A COP30 segue até 21/11, com a expectativa de estabelecer mecanismos de financiamento climático e de transição energética, além de superar problemas logísticos e estruturais do evento predecessor, a Cúpula do Clima, também na capital paraense.

A COP30 tem como principal objetivo seguir o Acordo de Paris, que visa limitar o aumento da temperatura global a 1,5°C. Os países, então apresentarão e discutirão suas Contribuições Nacionalmente Determinadas (NDCs), um espécie de compromisso para reduzir emissões de gases de efeito estufa e se adaptar aos impactos das mudanças climáticas.

André Corrêa do Lago cobrou no sábado as nações que não apresentaram seus planos de contribuição para combater a mudança climática. Ainda há países, como a China, que revelaram metas nada ambiciosas.

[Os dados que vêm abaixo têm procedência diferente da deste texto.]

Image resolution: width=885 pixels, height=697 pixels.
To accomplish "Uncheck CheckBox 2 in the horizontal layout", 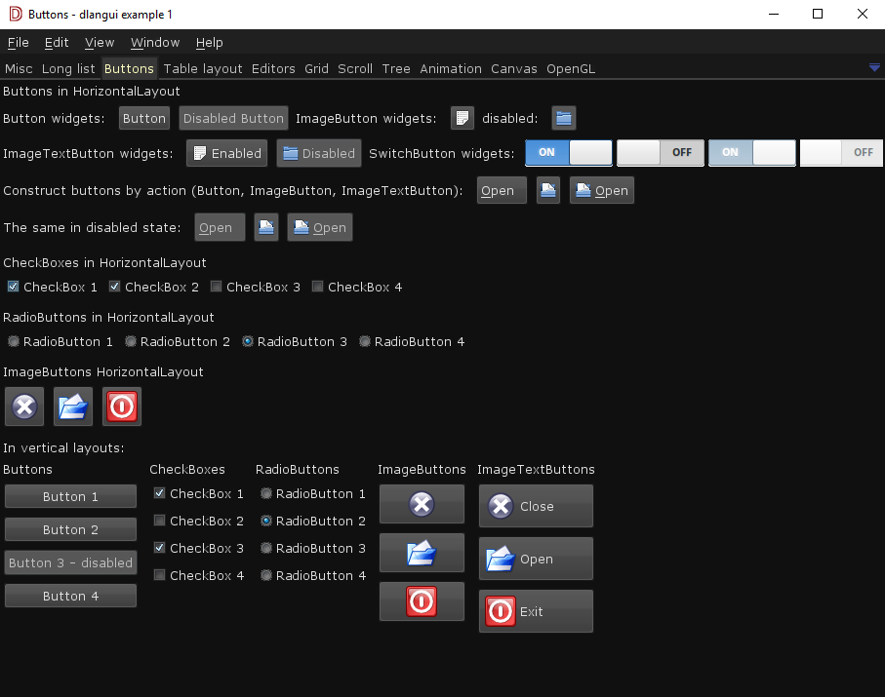I will pyautogui.click(x=115, y=287).
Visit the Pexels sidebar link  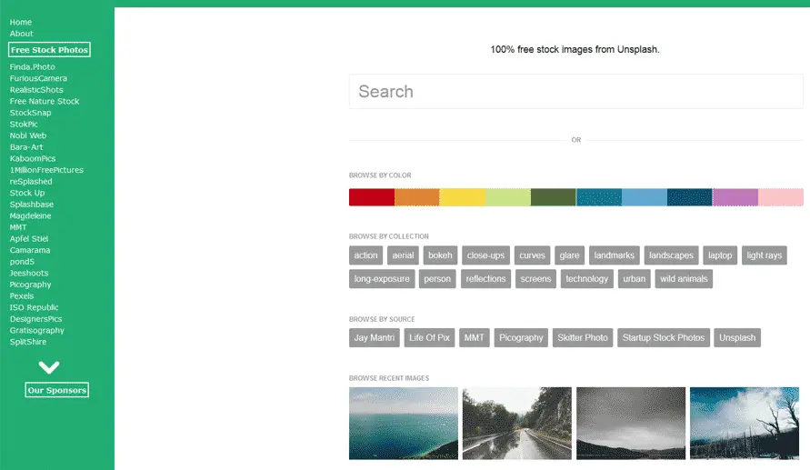point(22,296)
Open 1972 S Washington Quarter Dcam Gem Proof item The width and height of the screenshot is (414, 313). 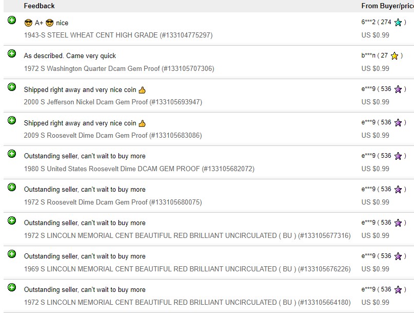(x=119, y=68)
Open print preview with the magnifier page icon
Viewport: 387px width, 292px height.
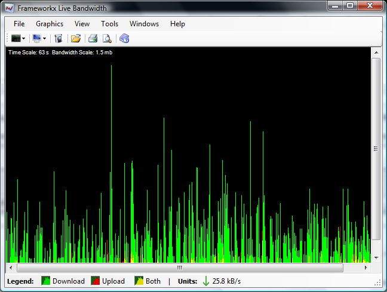107,38
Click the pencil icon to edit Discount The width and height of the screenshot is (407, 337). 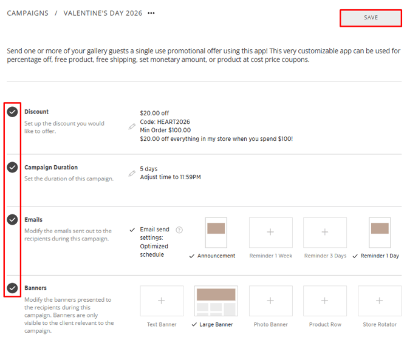click(132, 126)
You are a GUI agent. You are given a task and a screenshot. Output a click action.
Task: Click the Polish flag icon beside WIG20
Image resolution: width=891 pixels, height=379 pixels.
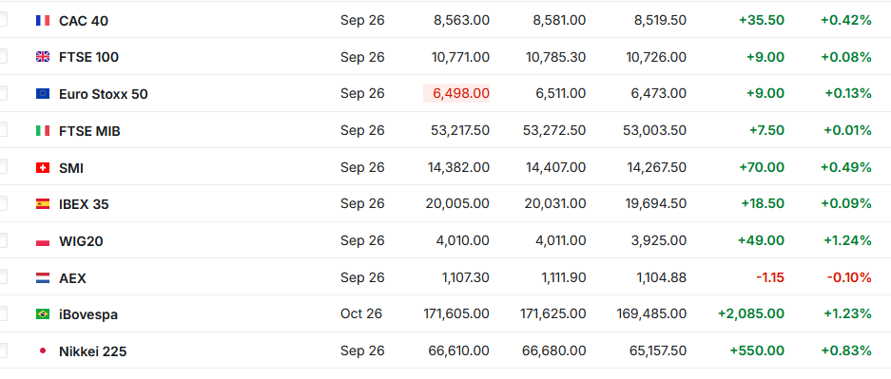pos(43,241)
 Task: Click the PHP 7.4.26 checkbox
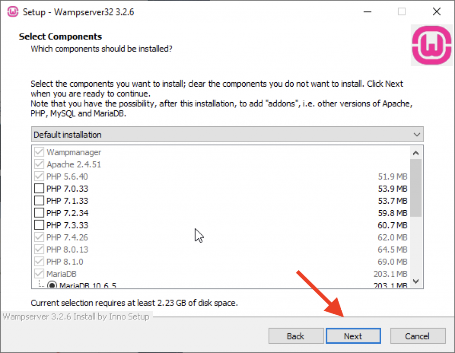39,237

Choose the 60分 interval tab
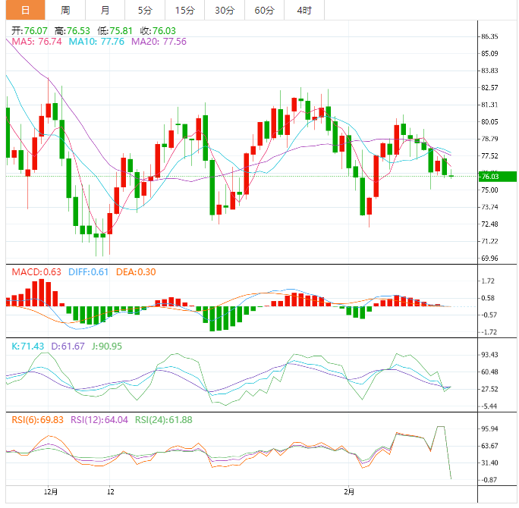[265, 10]
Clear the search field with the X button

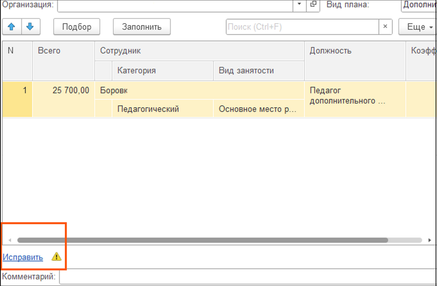386,27
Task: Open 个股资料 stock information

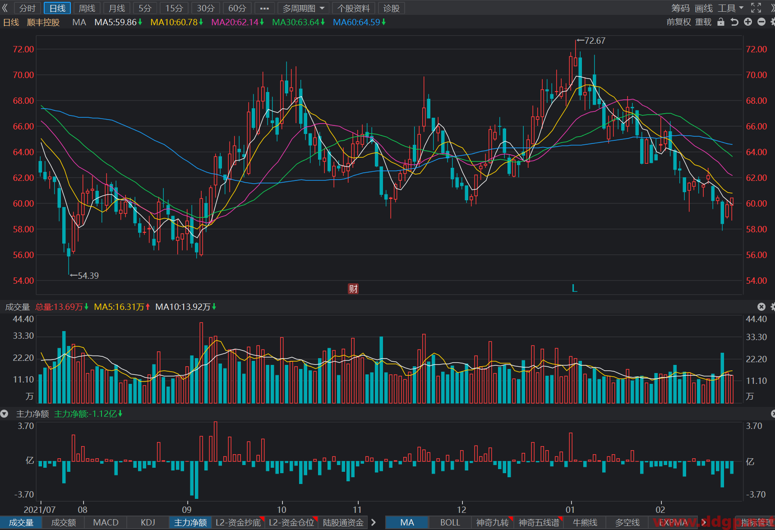Action: pyautogui.click(x=354, y=8)
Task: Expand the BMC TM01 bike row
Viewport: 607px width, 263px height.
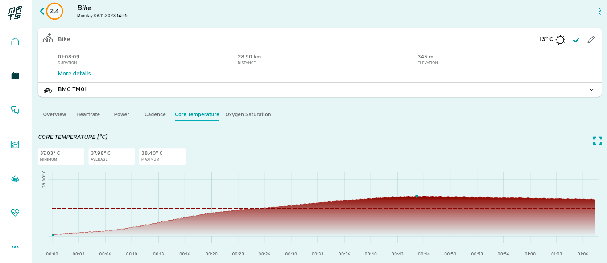Action: click(x=592, y=90)
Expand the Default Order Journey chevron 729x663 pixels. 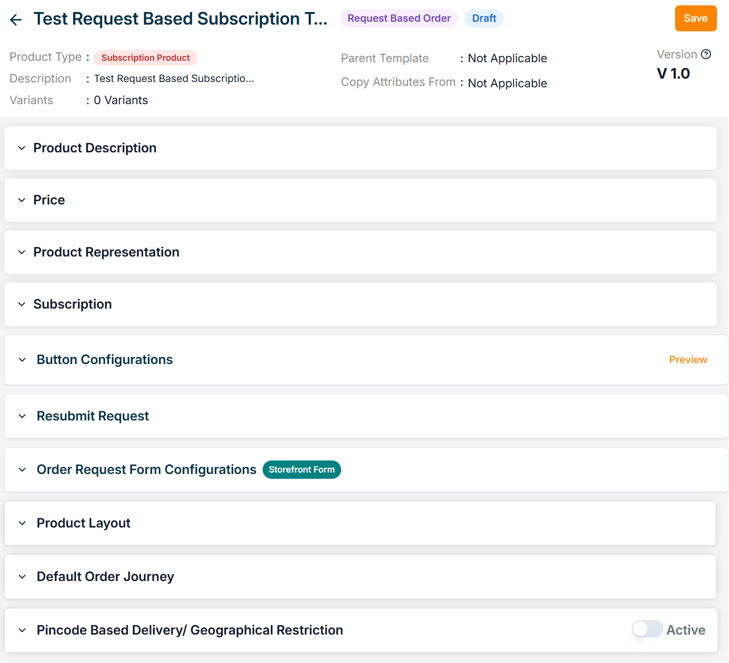[22, 577]
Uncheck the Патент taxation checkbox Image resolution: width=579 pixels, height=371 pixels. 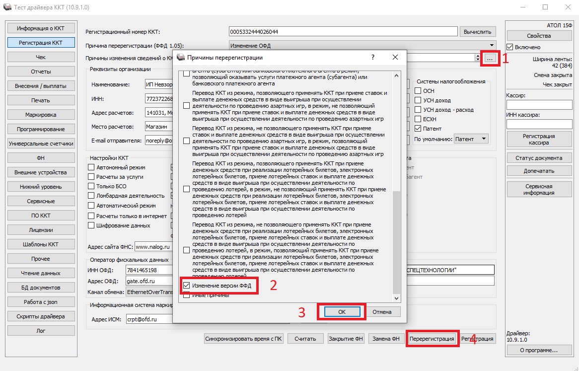click(418, 129)
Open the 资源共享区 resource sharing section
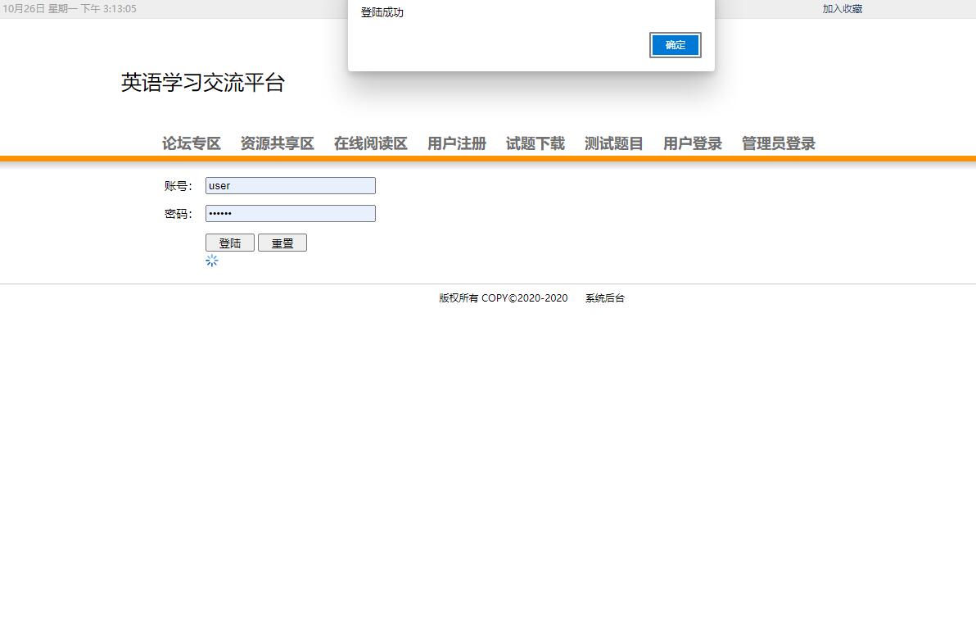 (x=278, y=143)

O Brasil trata a COP30 como “a COP da verdade”, onde serão discutidos os mecanismos para atingir a meta de US$ 1,3 trilhão para financiamento climático até 2035. Esse objetivo foi traçado na COP de Baku, no Azerbaijão, com amplo apoio. Nesse contexto entra o Fundo Florestas Tropicais para Sempre (TFFF), lançado pelo presidente Luiz Inácio Lula da Silva (PT) na Cúpula do Clima.

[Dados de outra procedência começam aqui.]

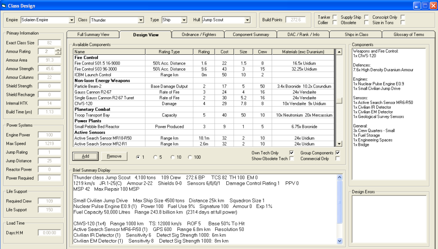Open the Empire dropdown list
Screen dimensions: 438x249
point(71,20)
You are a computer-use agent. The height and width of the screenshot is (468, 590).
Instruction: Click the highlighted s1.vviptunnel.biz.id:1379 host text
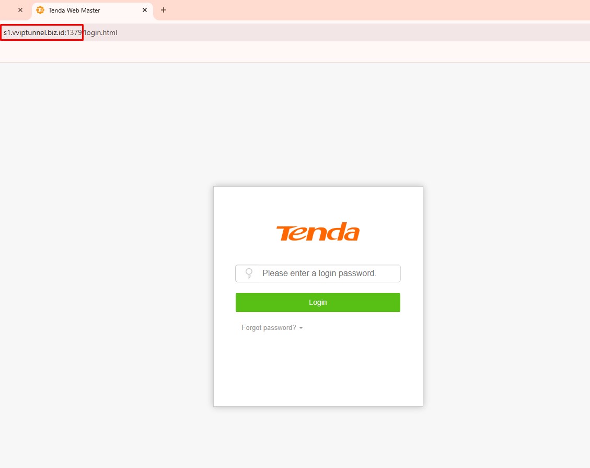[x=42, y=32]
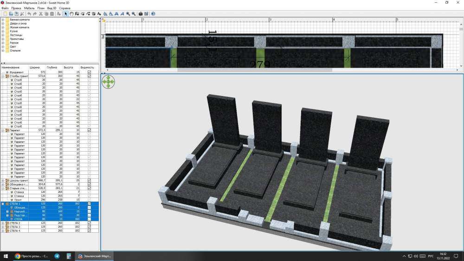
Task: Open help via the question mark icon
Action: pos(153,14)
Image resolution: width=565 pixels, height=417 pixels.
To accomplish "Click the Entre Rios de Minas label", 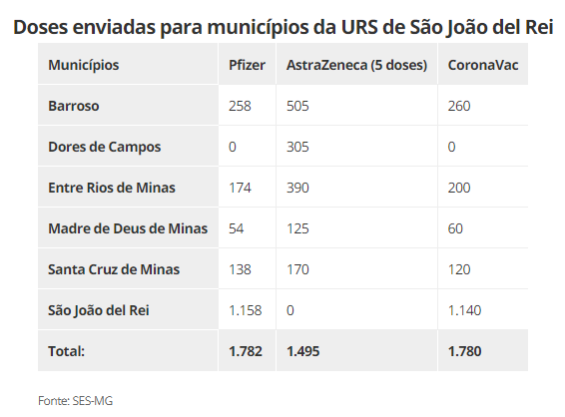I will [112, 188].
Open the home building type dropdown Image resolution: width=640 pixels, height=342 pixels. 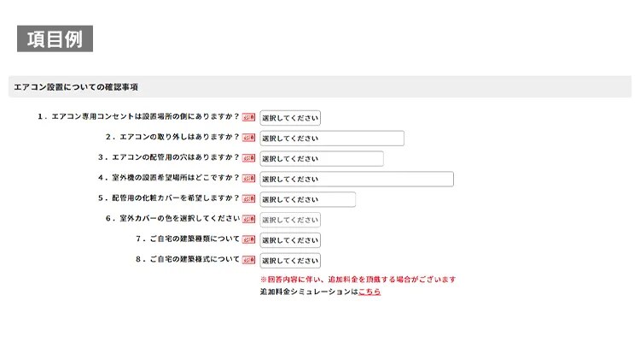[x=290, y=240]
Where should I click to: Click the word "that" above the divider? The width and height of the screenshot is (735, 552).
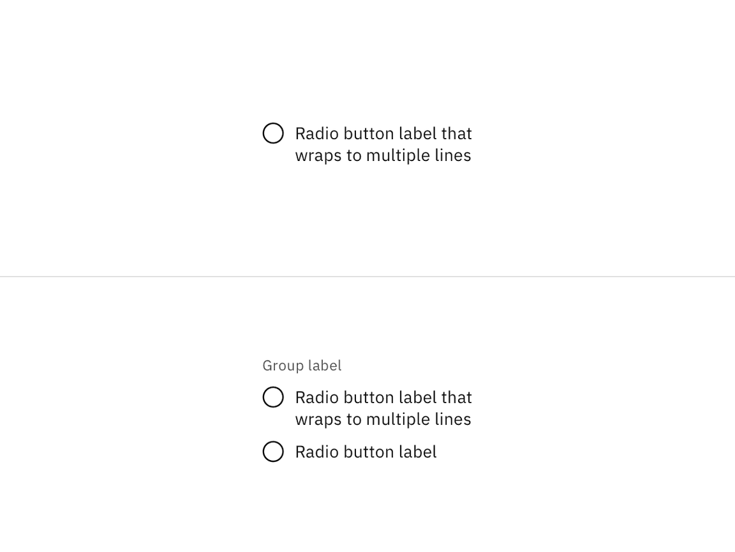457,134
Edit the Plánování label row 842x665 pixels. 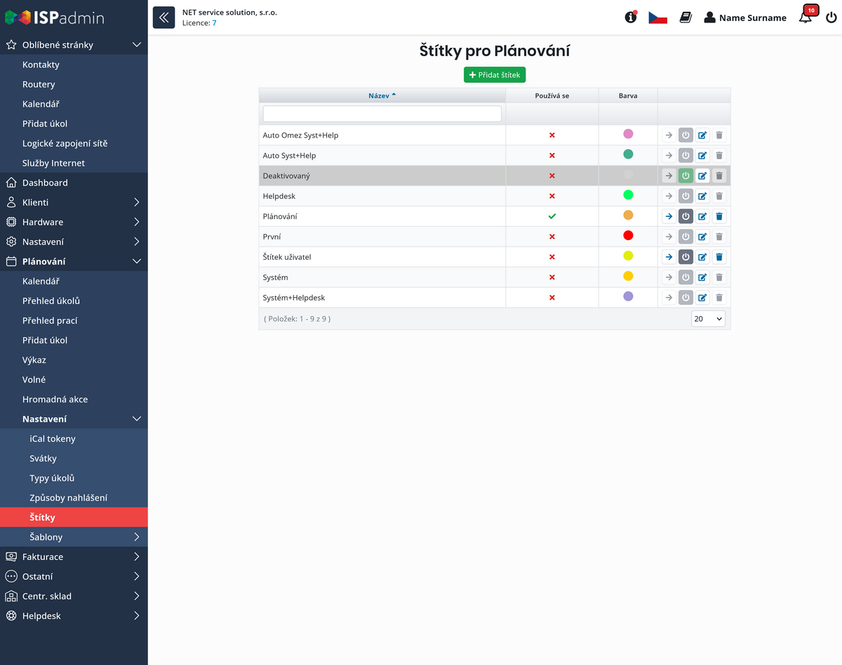point(702,216)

O mecanismo prevê recompensa financeira aos países em desenvolvimento que conservem os biomas, que são importantes para a mitigação das mudanças climáticas. É uma maneira de tornar a manutenção desse tipo de bioma mais atrativo financeiramente que a sua exploração predatória com desmatamento.

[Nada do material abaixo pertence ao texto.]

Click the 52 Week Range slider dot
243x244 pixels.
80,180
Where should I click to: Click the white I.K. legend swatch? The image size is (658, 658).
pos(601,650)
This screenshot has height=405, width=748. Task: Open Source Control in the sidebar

A Cúpula foi encerrada com um saldo de US$ 5,5 bilhões aportados no TFFF. A Noruega prometeu quase US$ 3 bilhões, a serem investidos nos próximos 10 anos; a França indicou aporte de US$ 577 milhões em cinco anos; e, antes mesmo da Cúpula, Brasil e Indonésia firmaram compromissos de colocar US$ 1 bilhão cada; Portugal anunciou aporte de US$ 1 milhão.

A Alemanha indicou que anunciaria sua participação na cúpula, mas o primeiro-ministro Friedrich Merz afirmou a Lula que não poderia se comprometer com valores. O episódio frustrou o governo. A ministra do Meio Ambiente, Marina Silva, afirmou que espera a determinação da contribuição de Berlim até o fim da COP30.

Perrengues

Espera-se agora, que, durante a COP30, os problemas apresentados na Cúpula dos Líderes sejam sanados. Como mostrou o Metrópoles, o evento foi aberto com obras inacabadas, falhas técnicas na infraestrutura e comida sendo vendida a preços nada modestos, pessoas tropeçando no carpete, que ainda está sendo colado ao chão de madeira da área de circulação. Várias salas e ambientes estavam sendo montados.